• TAREA SOLICITADA A
Edita el texto sobre el hombre hospitalizado: copia el tramo desde "En la habitación" hasta "ni de rectificar." y sustituye "hospital" por "sanatorio".
• TAREA SOLICITADA B
Continúa el texto sobre el hombre hospitalizado a partir de su última oración.

• TEXTO DADO
......

En la habitación de un hospital, y en el curso de la que muy probablemente sea su última noche en este mundo, un hombre de unos 65 años le cuenta a alguien, y también a sí mismo, la historia de su vida. Dejándose llevar por el azar de la memoria y la fluidez de su propio relato, va y viene en el tiempo, rescatando, con no poco humor, las pequeñas y más significativas aventuras que vivió y que vio vivir.
Porque a este hombre le ha gustado mirar siempre el espectáculo del mundo tanto o más que participar en él. Pero, como todos, conoció el amor, el sabor agridulce de la libertad, el poder, el horror, la belleza, la amistad, el absurdo, la doble conciencia y, en fin, todos los ingredientes de que está hecha la vida. Y no sólo cuenta, sino que al hilo de cada episodio busca algún sentido al viejo misterio de vivir, ahora que no hay tiempo ya de engañarse ni de rectificar.

......

• ENTRADAS DEL LISTADO
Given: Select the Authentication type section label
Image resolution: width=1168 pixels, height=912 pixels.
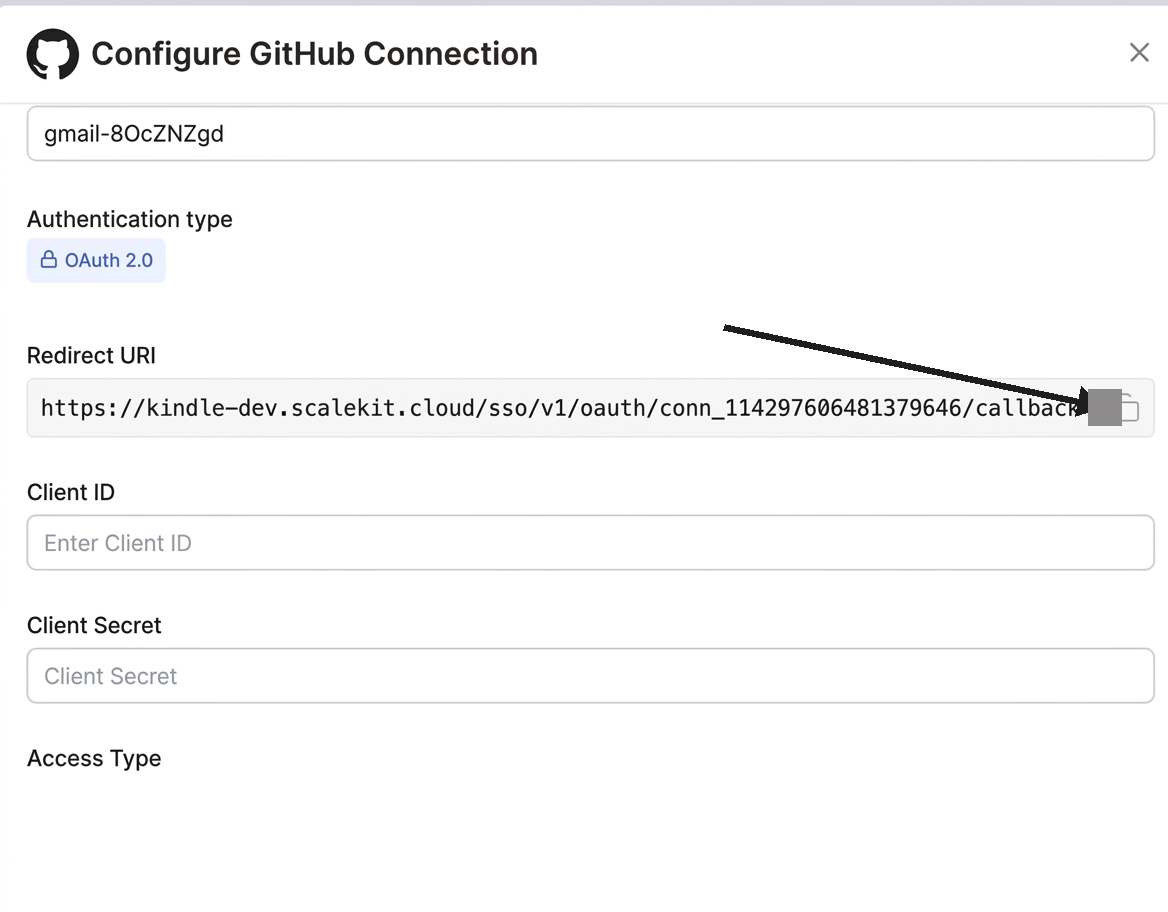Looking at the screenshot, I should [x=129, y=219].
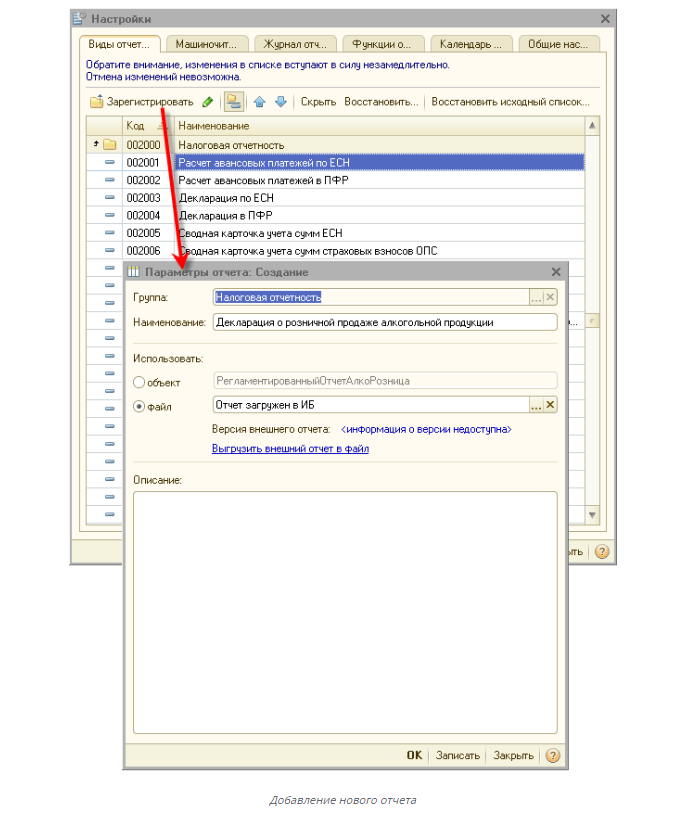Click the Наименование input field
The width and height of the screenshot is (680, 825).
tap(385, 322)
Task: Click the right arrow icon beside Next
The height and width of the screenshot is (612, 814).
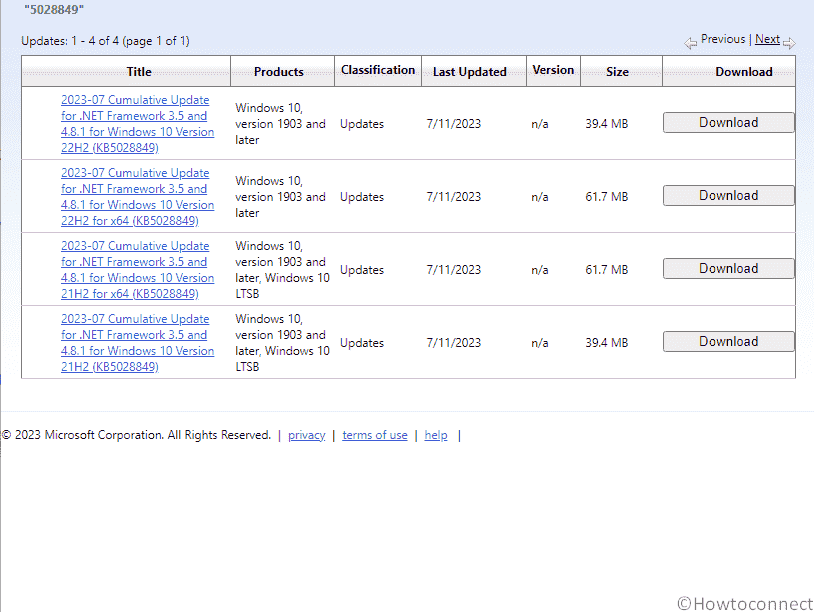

......

• RESULTADO ESPERADO A
En la habitación de un sanatorio, y en el curso de la que muy probablemente sea su última noche en este mundo, un hombre de unos 65 años le cuenta a alguien, y también a sí mismo, la historia de su vida. Dejándose llevar por el azar de la memoria y la fluidez de su propio relato, va y viene en el tiempo, rescatando, con no poco humor, las pequeñas y más significativas aventuras que vivió y que vio vivir.
Porque a este hombre le ha gustado mirar siempre el espectáculo del mundo tanto o más que participar en él. Pero, como todos, conoció el amor, el sabor agridulce de la libertad, el poder, el horror, la belleza, la amistad, el absurdo, la doble conciencia y, en fin, todos los ingredientes de que está hecha la vida. Y no sólo cuenta, sino que al hilo de cada episodio busca algún sentido al viejo misterio de vivir, ahora que no hay tiempo ya de engañarse ni de rectificar.

• RESULTADO ESPERADO B
Como quien manipula las piezas para formar un puzzle, se enlazan el rápido curso vital y los remansos reflexivos, el bullir inagotable de personajes y peripecias casi siempre cómicas o kafkianas, para trazar el perfil de un hombre sesudo y a la vez infantil, responsable y a la vez arbitrario, bueno a la vez que inmoral: un retrato del hombre contemporáneo.
Cuando un hombre se encuentra a las puertas de la muerte es el momento ideal para hacer un recorrido por todos los hechos de su vida y un intento de hacer un listado de todos sus sentimientos.
Ante un testigo del que no sabemos ni su nombre ni su relación con el hombre del hospital se nos describen distintas historias y vivencias a lo largo de los años, deformadas por los recuerdos y por el tiempo transcurrido.
Amor, amistad, trabajo son algunos de los temas tratados con la sinceridad que da saber que el tiempo se agota y que ya nadie vendrá a tomar represalias.
Una novela densa, hablada en primera persona, algo caótica (como su protagonista) que se intensifica a medida que descubrimos que su tiempo entre los vivos se agota.